Escapando del formato biográfico habitual, el autor ha optado por centrarse en la lucha de un paradigma médico emergente contra una concepción errónea de las infecciones: la teoría miasmática. Sostenía esta que las epidemias eran causadas por efluvios fétidos y venenosos, las miasmas.
Por eso en los brotes anteriores de cólera las autoridades se concentraron en lavar los focos de malos olores (sumideros, charcas, basurales, sótanos…), arrojando luego el agua sucia al río con el efecto de diseminar los patógenos en el principal suministro de agua potable.
Réplica del surtidor infectado en el Soho en honor a John Snow. / Wikipedia
Snow barruntaba que el cólera se transmitía por el agua, y en pocos días, entrevistó a decenas de enfermos y familiares. Las preguntas sobre el origen del líquido consumido le permitieron elaborar el mapa de los contagios, cuyo epicentro era Broadstreet.
La fuente se perfilaba como la principal sospechosa, una sospecha acrecentada por el hecho de que no hubo un solo enfermo entre los obreros de la cervecería situada en la misma calle, que solo bebían cerveza.
En su búsqueda, tropezó con el otro protagonista de la historia, el reverendo Whitehead. Angustiado por el mal que diezmaba su parroquia, el religioso emprendió su propia encuesta. Partidario de la teoría miasmática, se negaba a creer que la culpa la tuviera el agua de aspecto tan saludable de Broadstreet, y continuó interrogando al vecindario sin ceder al miedo al contagio.
El clímax se produjo el viernes 5 de septiembre, una semana después del estallido de la epidemia. Tras una discusión con la Junta Parroquial, Snow logró que de mala gana retiraran la palanca de la fuente, en medio de las protestas de los vecinos. En los días siguientes, los contagios cayeron en picado y finalmente cesaron, dejando un saldo total de 616 muertes.
A Snow le seguía faltando la pieza principal del mosaico, la prueba irrefutable de la vía acuática de la infección. Y esta se la daría Whitehead.
Después de estudiar su mapa, el pastor había variado de postura. Su conocimiento del barrio le condujo a la madre que echó al pozo negro el líquido de los pañales infectados. Con esta pista consiguió que se excavara el sumidero. De este modo se descubrieron las filtraciones a la fuente de Broadstreet, quedando desacreditada la teoría miasmática.
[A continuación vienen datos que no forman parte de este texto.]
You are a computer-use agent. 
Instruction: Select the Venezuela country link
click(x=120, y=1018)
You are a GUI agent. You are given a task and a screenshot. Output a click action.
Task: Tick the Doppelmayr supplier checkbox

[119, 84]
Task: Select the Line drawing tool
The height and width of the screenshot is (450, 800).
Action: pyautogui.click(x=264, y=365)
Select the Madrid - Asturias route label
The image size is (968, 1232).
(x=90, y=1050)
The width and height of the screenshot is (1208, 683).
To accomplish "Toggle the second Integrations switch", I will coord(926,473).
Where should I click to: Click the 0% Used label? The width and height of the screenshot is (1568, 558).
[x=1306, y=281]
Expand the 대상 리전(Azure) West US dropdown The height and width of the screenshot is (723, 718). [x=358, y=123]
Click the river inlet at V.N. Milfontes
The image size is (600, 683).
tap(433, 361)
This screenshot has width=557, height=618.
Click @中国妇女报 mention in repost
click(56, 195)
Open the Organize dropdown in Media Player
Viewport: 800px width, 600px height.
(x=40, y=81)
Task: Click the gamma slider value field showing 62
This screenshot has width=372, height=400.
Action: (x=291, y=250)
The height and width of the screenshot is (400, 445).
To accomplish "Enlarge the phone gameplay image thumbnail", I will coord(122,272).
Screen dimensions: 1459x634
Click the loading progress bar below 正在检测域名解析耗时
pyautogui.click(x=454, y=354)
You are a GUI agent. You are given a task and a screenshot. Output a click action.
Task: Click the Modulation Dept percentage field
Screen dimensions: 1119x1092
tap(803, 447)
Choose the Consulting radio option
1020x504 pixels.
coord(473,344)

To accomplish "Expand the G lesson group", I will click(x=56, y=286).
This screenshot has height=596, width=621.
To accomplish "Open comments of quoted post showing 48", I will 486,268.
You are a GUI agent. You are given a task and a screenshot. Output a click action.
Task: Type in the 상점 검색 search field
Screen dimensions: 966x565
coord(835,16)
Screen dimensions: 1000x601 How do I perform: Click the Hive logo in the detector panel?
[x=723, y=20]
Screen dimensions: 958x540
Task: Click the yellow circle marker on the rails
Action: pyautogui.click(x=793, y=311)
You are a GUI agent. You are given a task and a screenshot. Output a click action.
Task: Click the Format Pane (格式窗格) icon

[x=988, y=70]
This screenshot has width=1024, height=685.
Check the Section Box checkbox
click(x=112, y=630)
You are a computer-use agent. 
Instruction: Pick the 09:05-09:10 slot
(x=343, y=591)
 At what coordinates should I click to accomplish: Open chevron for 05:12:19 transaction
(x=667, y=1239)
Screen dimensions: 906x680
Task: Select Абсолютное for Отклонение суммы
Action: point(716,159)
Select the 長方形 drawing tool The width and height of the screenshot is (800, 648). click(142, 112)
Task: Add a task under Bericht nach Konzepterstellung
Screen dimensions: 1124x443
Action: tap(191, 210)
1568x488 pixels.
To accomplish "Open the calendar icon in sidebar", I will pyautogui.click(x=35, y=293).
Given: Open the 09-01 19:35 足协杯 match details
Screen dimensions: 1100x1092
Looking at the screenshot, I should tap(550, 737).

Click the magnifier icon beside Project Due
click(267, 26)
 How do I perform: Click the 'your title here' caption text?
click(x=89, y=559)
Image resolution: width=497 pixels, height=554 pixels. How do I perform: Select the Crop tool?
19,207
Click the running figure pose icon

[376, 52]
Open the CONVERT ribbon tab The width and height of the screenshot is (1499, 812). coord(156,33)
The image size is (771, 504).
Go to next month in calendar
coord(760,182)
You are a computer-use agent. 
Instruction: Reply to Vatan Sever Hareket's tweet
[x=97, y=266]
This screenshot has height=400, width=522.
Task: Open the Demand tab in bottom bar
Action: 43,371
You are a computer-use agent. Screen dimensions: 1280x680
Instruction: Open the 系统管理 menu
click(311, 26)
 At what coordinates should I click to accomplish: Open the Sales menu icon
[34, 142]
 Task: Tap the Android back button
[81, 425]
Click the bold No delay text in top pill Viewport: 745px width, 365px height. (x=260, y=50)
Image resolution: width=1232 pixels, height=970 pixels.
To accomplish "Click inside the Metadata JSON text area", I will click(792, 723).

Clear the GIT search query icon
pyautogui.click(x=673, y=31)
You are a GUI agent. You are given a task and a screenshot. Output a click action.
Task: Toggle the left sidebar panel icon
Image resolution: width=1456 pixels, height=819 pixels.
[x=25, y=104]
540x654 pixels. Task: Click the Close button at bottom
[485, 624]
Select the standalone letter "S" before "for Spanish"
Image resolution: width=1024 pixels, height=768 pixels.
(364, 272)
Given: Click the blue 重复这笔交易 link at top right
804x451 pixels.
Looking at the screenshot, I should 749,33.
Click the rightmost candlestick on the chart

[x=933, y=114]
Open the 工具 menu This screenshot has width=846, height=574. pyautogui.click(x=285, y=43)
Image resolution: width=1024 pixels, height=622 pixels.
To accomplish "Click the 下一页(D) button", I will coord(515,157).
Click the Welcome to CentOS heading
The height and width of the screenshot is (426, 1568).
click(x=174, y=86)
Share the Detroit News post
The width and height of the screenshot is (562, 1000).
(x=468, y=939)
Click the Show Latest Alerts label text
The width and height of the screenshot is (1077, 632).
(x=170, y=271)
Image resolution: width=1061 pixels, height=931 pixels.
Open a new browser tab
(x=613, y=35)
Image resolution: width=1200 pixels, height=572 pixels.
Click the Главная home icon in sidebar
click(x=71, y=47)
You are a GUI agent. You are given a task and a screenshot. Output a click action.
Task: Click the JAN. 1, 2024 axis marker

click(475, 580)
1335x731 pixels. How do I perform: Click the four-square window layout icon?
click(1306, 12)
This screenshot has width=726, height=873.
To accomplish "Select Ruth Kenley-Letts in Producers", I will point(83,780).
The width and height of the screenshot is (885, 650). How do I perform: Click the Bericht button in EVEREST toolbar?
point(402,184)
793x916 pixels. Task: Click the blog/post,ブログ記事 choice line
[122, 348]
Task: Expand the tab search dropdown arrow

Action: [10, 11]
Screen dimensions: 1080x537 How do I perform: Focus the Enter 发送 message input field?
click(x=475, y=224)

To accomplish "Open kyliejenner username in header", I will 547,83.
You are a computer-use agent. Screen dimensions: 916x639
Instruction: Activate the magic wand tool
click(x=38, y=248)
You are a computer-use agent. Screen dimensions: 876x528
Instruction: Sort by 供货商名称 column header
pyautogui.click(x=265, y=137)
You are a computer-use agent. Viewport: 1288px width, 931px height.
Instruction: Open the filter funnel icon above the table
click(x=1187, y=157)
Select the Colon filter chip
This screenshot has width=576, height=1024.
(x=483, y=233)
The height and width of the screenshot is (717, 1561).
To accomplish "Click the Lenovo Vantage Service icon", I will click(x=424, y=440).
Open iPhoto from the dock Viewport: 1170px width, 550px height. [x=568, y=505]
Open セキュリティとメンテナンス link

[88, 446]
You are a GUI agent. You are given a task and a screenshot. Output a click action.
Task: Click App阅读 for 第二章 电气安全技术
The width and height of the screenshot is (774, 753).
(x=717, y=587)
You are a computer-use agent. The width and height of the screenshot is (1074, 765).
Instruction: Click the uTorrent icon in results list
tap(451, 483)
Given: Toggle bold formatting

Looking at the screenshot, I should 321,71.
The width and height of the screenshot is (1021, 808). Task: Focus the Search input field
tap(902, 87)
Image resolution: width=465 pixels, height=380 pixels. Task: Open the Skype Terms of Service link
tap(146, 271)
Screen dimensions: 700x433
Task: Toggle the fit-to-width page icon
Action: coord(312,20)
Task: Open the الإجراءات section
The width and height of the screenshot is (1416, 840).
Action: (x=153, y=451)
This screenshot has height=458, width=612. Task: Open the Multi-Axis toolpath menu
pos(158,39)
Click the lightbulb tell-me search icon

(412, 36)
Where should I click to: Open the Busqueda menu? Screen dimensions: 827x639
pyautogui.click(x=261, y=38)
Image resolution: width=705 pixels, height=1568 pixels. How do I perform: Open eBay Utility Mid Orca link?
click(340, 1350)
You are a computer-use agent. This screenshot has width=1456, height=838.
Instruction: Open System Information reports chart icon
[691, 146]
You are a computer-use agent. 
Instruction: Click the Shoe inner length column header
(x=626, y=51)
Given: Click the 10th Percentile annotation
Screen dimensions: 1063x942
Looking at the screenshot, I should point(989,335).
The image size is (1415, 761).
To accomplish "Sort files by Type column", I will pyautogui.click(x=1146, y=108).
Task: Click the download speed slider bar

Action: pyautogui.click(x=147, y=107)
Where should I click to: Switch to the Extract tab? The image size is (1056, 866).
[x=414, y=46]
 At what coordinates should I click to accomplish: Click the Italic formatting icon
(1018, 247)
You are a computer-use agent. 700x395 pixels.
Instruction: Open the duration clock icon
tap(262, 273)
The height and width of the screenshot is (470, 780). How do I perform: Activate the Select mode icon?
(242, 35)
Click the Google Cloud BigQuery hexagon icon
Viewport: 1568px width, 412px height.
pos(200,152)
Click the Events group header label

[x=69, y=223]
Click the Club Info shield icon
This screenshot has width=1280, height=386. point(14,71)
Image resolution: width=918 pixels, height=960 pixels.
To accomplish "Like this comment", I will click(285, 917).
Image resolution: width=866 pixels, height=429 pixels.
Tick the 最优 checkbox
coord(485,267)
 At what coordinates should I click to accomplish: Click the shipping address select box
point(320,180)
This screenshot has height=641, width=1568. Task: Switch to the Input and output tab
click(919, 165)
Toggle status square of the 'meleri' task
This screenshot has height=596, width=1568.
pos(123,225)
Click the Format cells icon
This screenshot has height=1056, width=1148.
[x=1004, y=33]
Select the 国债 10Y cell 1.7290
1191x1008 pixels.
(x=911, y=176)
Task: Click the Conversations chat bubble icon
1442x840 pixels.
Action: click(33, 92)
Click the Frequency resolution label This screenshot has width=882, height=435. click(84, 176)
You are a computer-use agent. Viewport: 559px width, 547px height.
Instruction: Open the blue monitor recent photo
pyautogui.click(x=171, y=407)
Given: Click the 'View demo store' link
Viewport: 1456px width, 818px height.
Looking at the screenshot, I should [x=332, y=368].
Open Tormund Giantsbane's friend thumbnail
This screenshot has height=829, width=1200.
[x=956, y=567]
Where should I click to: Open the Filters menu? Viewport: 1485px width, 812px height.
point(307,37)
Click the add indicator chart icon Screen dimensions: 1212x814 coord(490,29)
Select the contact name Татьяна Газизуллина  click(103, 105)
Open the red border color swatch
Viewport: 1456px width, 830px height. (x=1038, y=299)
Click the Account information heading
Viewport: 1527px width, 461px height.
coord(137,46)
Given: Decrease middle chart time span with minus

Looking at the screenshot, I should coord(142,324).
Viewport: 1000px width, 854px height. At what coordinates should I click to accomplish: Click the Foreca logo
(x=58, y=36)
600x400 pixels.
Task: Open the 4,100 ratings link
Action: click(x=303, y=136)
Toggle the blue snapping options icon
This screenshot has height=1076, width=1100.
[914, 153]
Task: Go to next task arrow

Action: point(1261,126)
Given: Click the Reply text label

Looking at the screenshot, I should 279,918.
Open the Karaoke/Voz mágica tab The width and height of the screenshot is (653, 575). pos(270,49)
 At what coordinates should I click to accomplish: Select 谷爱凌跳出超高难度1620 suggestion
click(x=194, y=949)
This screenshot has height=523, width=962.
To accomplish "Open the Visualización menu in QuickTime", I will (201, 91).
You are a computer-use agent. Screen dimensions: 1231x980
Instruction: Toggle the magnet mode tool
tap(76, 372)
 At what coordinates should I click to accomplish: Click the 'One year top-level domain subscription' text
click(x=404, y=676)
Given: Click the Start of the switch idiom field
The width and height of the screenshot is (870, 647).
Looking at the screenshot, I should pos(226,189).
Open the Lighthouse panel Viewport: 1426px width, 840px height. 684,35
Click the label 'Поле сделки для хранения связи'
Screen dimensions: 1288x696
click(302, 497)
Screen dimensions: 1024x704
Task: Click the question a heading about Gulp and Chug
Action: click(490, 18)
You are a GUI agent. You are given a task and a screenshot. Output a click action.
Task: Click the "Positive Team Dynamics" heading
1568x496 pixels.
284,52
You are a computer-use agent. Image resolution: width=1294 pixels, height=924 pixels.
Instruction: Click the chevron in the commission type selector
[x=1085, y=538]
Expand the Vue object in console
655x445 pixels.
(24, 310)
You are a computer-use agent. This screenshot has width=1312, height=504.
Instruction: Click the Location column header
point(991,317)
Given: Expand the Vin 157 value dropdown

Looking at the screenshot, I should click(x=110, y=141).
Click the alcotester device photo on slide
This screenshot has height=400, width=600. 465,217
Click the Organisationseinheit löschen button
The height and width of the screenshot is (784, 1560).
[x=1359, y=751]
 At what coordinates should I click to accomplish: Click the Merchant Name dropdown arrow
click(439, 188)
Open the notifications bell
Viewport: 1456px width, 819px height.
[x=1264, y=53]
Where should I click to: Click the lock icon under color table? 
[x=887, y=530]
Snow pasó a la historia como el santo patrón de la epidemiología y su mapa es recordado como un ejemplo modélico del análisis visual de datos. Gracias al “gran experimento” cumplido en tándem con el pastor, los siguientes brotes de cólera en Londres fueron rápidamente controlados y se reorientó la red de alcantarillado para que desembocara lejos de la ciudad.
La parte irresuelta del misterio, la identidad del agente infeccioso, se aclararía algunos años más tarde cuando Pasteur aquilató la teoría de los gérmenes, y Pacini y Koch identificaron al vibrio cholerae.
Es de celebrar que el libro se enfoque en el aspecto metodológico, algo que muchos divulgadores descuidan por centrarse en los retos iniciales y su resolución. Johnson articula la salud pública, la epidemiología, la microbiología, el urbanismo y la historia de la ciencia, recordando que la buena divulgación pone en juego la mayor cantidad de saberes posibles.
Con los recursos del thriller médico describe la confluencia en el mapa de las estadísticas de William Farr y la observación en el terreno de Snow y Whithead. Y todo trufado de explicaciones sobre cómo mata el cólera, la gestión victoriana de la basura y las cirugías antes de la llegada de la anestesia.
Leída esta obra del año 2006 en el marco de la crisis actual, hay una lección digna de mención: las ciudades, si bien facilitan la propagación de gérmenes, poseen una densidad de recursos médicos e intelectuales que contribuye a su estudio y contención.
Un dato que alimenta la esperanza en que, en nuestras urbes y en estos momentos, nuevos Snows y nuevos Whitehead estén combinando el saber médico y el conocimiento local en experimentos que conduzcan a la superación de la pandemia y a la neutralización del coronavirus.